◆ What needs to be done
Each record that follows must be printed exactly as given.

◆ Entries shown
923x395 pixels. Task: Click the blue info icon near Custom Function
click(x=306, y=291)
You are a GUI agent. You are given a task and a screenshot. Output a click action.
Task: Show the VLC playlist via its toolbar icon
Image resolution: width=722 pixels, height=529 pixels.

◆ Response to this task
923x395 pixels. Task: Click the blue info icon near Custom Function
click(x=306, y=291)
You are a GUI agent. You are given a task and a screenshot. Output a click action.
Task: Show the VLC playlist via its toolbar icon
Image resolution: width=722 pixels, height=529 pixels.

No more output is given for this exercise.